Task prompt → All of the data below must be reproduced word for word, but without its images.

Information →
=======
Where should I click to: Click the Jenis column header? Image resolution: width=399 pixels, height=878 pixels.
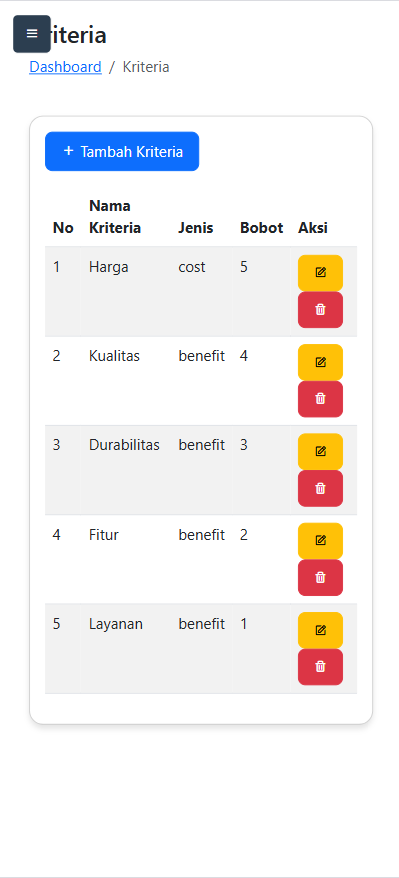point(196,228)
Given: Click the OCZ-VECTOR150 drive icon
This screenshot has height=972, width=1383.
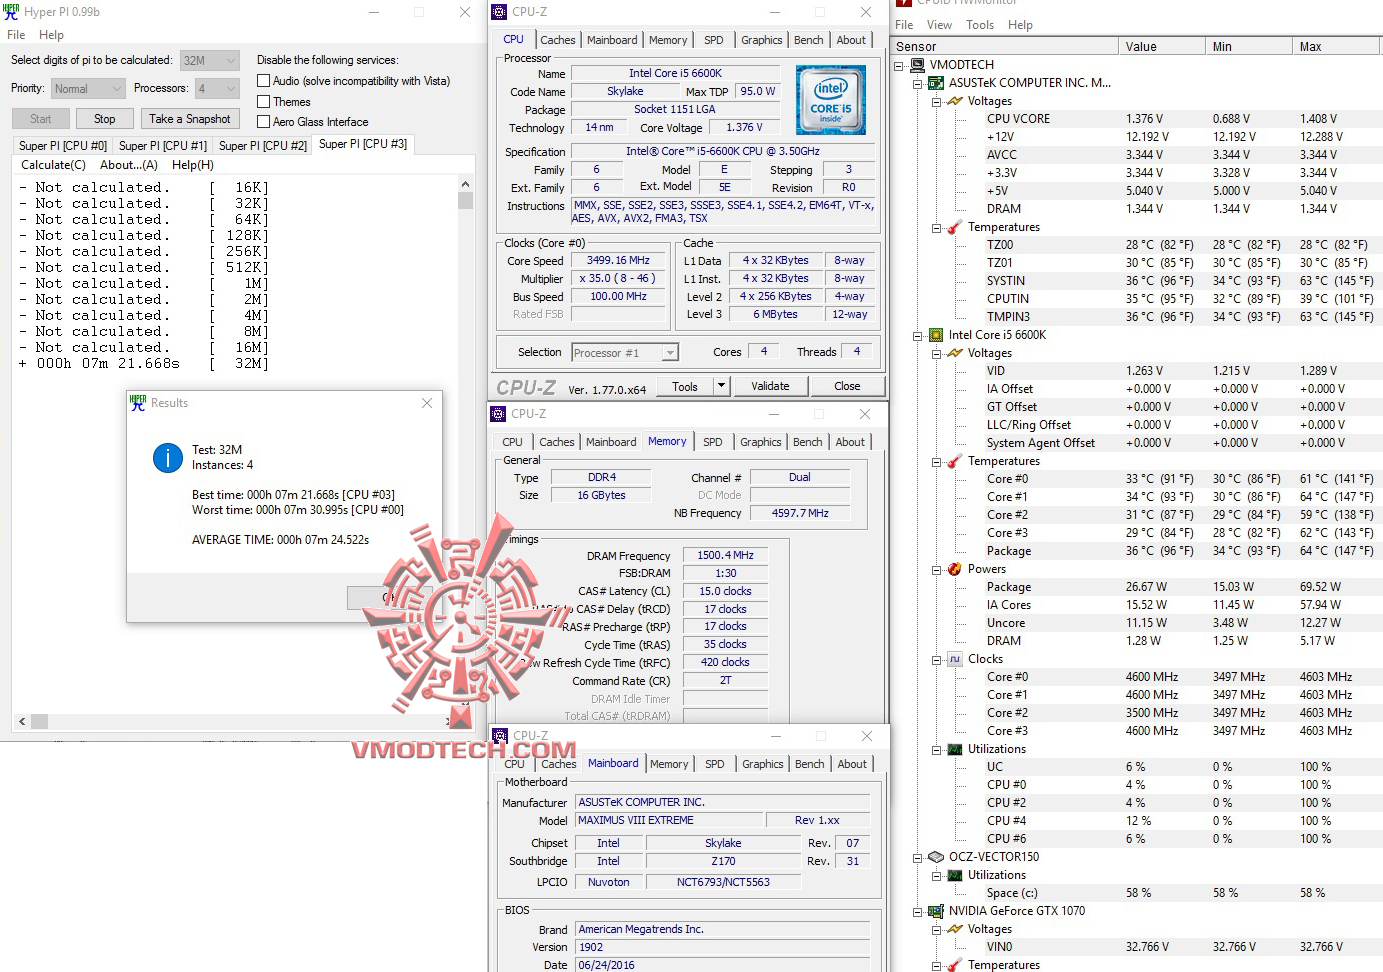Looking at the screenshot, I should pos(934,857).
=======
Answer to this problem →
Where should I click to: Click the Jenis column header? Image resolution: width=399 pixels, height=878 pixels.
point(196,228)
Given: Click the OCZ-VECTOR150 drive icon
This screenshot has height=972, width=1383.
Looking at the screenshot, I should pos(934,857).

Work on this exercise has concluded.